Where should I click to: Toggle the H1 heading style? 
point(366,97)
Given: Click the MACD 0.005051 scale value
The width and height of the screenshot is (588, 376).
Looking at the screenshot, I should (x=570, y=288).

┄┄┄┄┄┄

- **Your goal**
Each line of the data above should appear again in your answer, exactly as given.

- **Task answer**
Where should I click to: Toggle the H1 heading style? 
point(366,97)
Given: Click the MACD 0.005051 scale value
The width and height of the screenshot is (588, 376).
Looking at the screenshot, I should (x=570, y=288).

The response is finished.